It has been over three weeks since protests erupted in Lebanon on the night of October 17. The revolutionary wave continues to grow to include wider sectors of society. Protesters keep surprising themselves and everybody else as they lead a popular uprising that has swept across the country, breaking taboos, stereotypes, and the centrality of Beirut as the only place that matters in the Lebanese political, economic and cultural narratives.
The revolution – and the choice of the term here is a political one – has also exposed the shortcomings of the common narratives about the country. For instance, when Lebanon appears on international news, it is usually covered, understood, and presented as part of a story on geopolitics, sectarianism, and violent conflict. Indeed, the country is governed by political forces sponsored by, or aligned with one state or another taking part in various international and regional conflicts, from Iran, to Saudi Arabia, Qatar, Syria, Turkey, the US, Russia, etc...
Since the eruption of the revolution, international media outlets have struggled to cover the massive and historic protests in the country. Like most people, they were taken by surprise and could not make sense of what is happening.
This is not to say that the country requires more visibility (Lebanon has historically been over-represented in both media and academia compared to it neighbours for reasons that could relate to accessibility but also to class), Lebanon compared to the rest of the region is extremely accessible to foreign correspondents and there is a massive production of images from the ground, nonetheless coverage has often failed to escape the common tropes that determine the media coverage of the country.
But why is it then so difficult for the international media to grasp what is taking place in Lebanon?
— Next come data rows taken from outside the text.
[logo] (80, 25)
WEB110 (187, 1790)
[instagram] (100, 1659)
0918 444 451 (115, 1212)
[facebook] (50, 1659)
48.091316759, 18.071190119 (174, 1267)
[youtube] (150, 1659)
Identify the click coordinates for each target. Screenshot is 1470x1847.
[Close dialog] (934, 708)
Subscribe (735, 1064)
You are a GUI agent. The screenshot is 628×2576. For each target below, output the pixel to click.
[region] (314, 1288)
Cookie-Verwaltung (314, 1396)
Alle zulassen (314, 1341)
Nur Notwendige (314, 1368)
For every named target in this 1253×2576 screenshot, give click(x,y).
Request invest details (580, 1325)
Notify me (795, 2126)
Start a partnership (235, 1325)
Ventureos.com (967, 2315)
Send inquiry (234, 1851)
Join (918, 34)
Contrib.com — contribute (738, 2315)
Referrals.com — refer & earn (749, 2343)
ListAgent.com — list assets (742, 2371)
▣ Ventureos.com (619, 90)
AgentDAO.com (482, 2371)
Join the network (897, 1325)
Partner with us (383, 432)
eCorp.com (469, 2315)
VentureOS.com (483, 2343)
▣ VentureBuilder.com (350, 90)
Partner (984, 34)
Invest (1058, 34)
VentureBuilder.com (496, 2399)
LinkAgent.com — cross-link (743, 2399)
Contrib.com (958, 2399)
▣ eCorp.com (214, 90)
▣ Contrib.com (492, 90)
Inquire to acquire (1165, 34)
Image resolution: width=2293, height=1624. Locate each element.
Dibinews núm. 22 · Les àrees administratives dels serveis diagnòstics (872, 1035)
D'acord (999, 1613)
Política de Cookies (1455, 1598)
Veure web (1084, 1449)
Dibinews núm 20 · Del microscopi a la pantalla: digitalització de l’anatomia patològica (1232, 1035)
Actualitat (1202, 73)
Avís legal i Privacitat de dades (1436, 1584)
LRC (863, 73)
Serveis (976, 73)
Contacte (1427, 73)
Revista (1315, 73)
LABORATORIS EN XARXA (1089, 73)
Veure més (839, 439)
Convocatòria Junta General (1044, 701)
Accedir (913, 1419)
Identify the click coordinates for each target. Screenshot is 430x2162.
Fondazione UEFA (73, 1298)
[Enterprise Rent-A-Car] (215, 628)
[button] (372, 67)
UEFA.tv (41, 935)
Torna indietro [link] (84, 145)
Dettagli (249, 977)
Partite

For decades, Lebanon has been understood and analysed through three main lenses or tropes:
- Geopolitics: the country is a space of conflict between regional and international players, and any event taking place internally pertains to the balance of power in the region. Local political parties act as clients to major international and regional powers.
- Sectarianism: the Lebanese political system, social fabric, and cultural identity revolves around a number of competing sects with competing interests.
- Armed conflict and war: Lebanon as a location of internal armed conflicts, or regional wars.
These lenses while often reflexive of some realities on the ground, are certainly reductive and limiting to any analysis of the country as a whole, and certainly the ongoing revolutionary movement.
Interestingly enough, these are the same lenses through which the Lebanese political establishment has dealt with the ongoing events. I use the term political establishment here to refer to the totality of the sectarian/political network of forces that are referred to by the slogan of the revolution “all of them, means all of them”. That is to say the ruling political class and its networks of corruption and power including bankers, partisan media, business people, etc… regardless of their disagreements on matters of geopolitics or local interests.
Since the eruption of the protests, the Lebanese political establishment has been incapable of responding to the demands on the streets. The schism between the protesters and the discourse of the political parties in government has never been so wide with each side speaking in another register.
This incapacity to look outside the aforementioned lenses has shown the bankruptcy of the sectarian political parties who used what suddenly seemed very archaic methods to quell protests: thugs, rumours, social pressure, sectarian tensions, emotional blackmail, fear of economic collapse, promises of reform, conspiracy theories, accusations of treason, threats, etc...
The political class in its totality has failed to respond according to the importance and gravity of the protests and the severe economic crisis that provoked them. This crisis is the result of the economic policies and entrenched corruption that has defined Lebanon's post-civil war decades.
The speeches of all major politicians or leaders who spoke since the start of the revolution, most notably president Michel Aoun, PM Saad Hariri, or Hezbollah's secretary general Hassan Nasrallah, have essentially said exactly the same thing: “We are the good guys, we are with you but the others are the problem. We will support reform. We have always said we need to fight corruption. Give us another chance. There is no alternative. etc."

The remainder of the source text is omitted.